_Raw data_
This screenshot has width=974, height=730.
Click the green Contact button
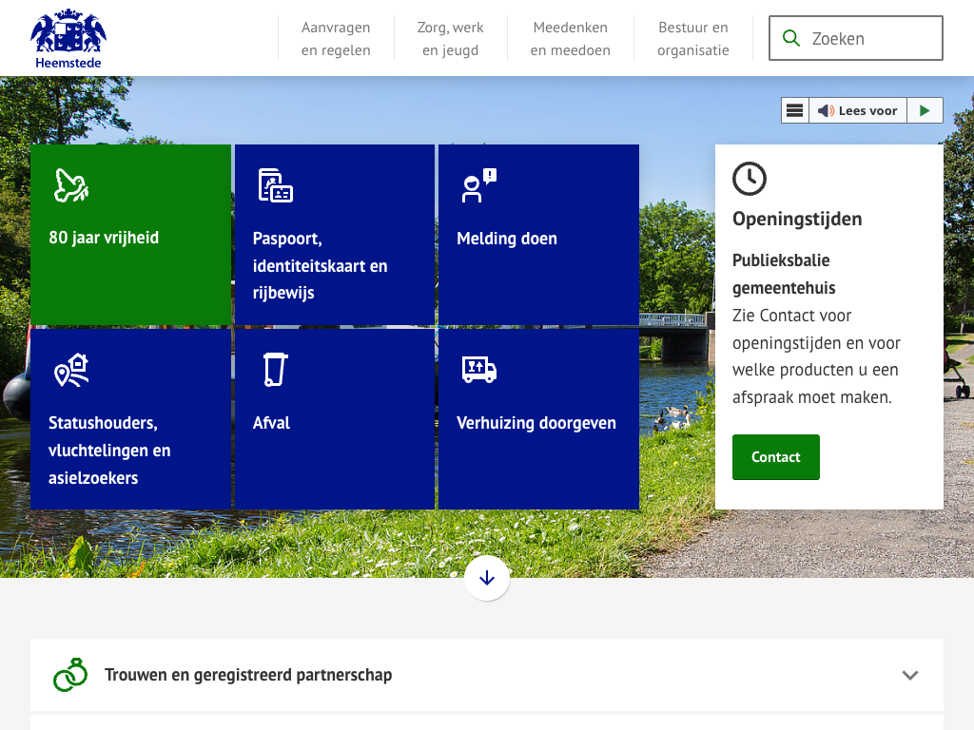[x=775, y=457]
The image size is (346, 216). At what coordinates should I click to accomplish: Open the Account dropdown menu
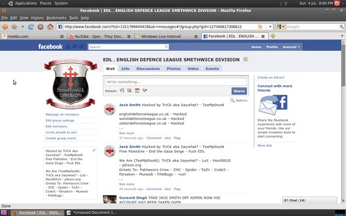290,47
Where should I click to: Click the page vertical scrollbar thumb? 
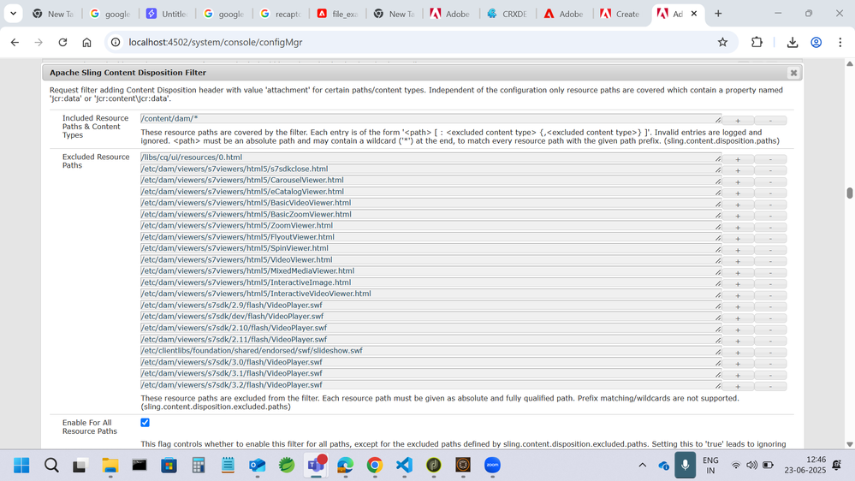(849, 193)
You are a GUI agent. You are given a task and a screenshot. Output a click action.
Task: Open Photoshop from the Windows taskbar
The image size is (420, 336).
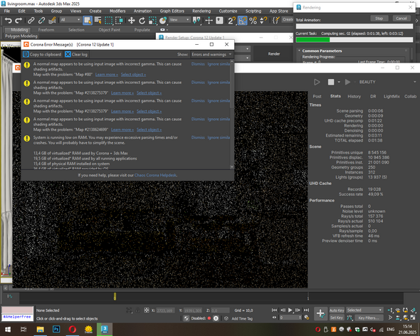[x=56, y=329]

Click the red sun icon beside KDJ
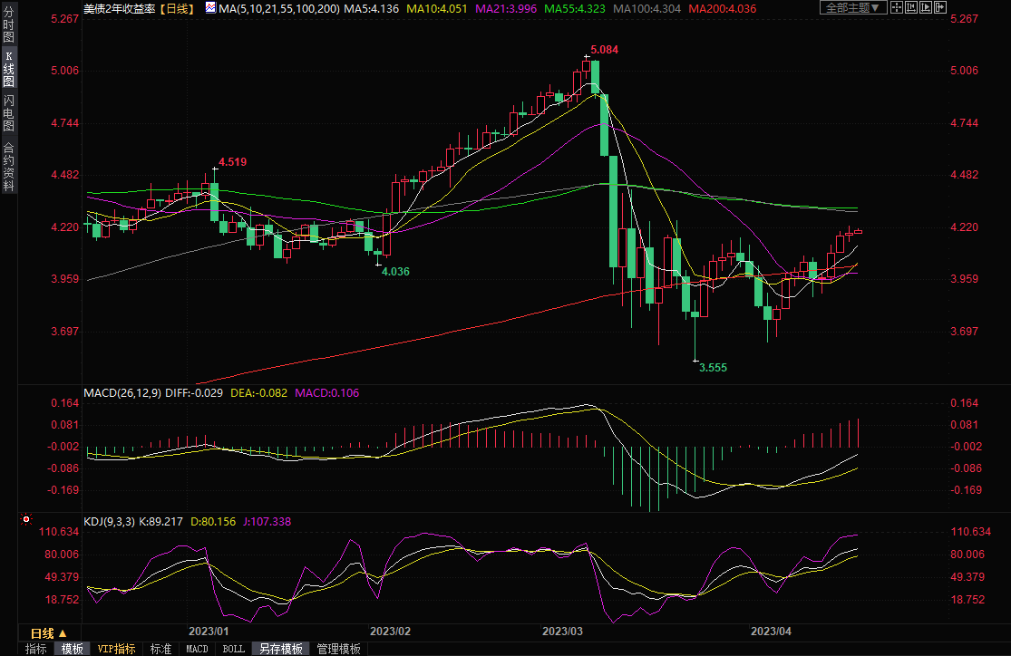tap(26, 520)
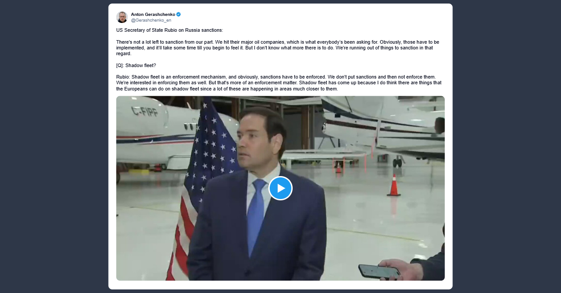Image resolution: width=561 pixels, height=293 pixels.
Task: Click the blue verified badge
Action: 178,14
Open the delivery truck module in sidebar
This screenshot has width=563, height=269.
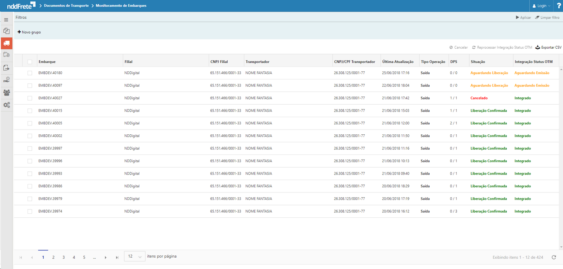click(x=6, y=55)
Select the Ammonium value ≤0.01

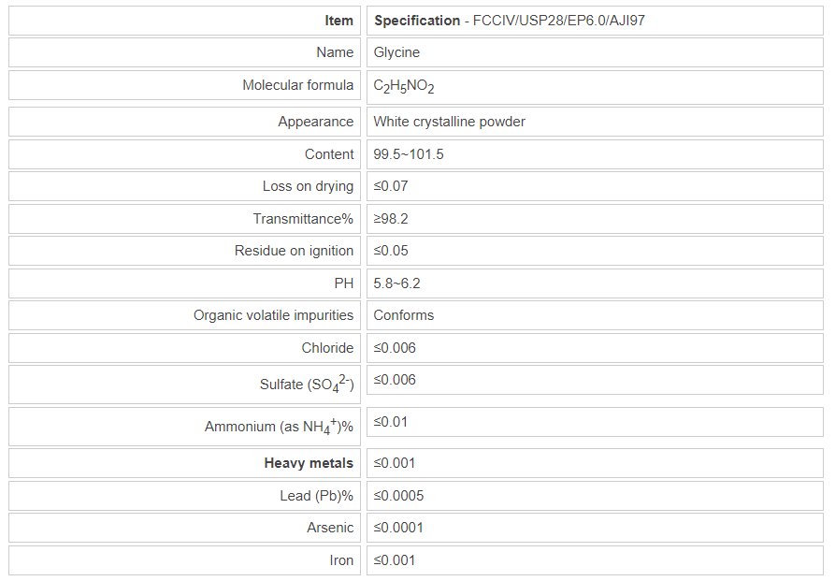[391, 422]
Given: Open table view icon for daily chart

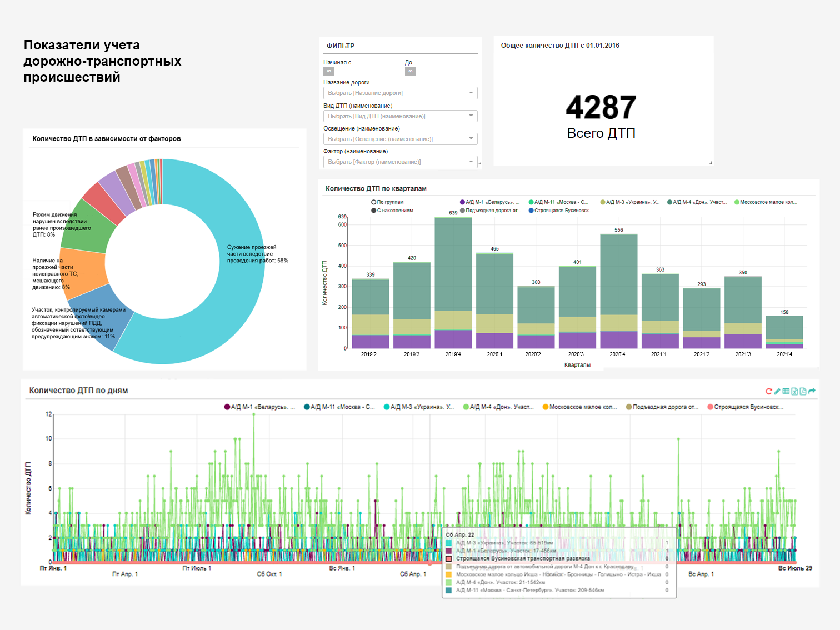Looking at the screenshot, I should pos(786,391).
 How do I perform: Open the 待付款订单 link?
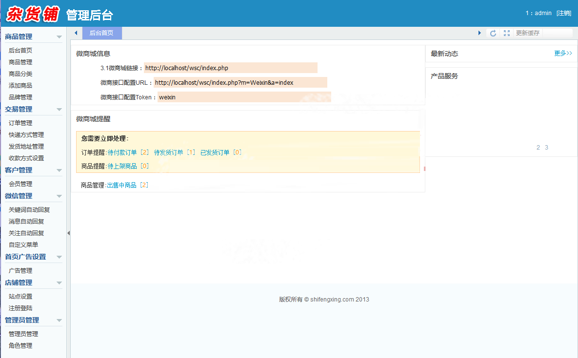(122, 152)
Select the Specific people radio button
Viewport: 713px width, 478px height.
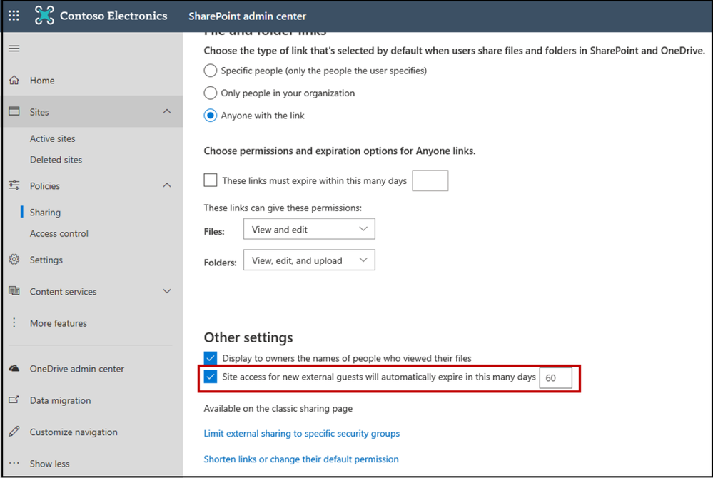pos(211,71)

_Work task_
Return the line containing "Click the red sun icon beside KDJ" and every line after it through the end of the records above, exactly and nothing else, but not the pictures.

_Completed task_
Click the red sun icon beside KDJ
tap(26, 520)
Image resolution: width=561 pixels, height=293 pixels.
Task: Click the blue verified badge
Action: 178,14
Open the delivery truck module in sidebar
This screenshot has width=563, height=269.
click(x=6, y=55)
Select the Ammonium value ≤0.01

[391, 422]
Given: Open table view icon for daily chart

Looking at the screenshot, I should pos(786,391).
 How do I perform: Open the 待付款订单 link?
(122, 152)
Select the Specific people radio button
Viewport: 713px width, 478px height.
pos(211,71)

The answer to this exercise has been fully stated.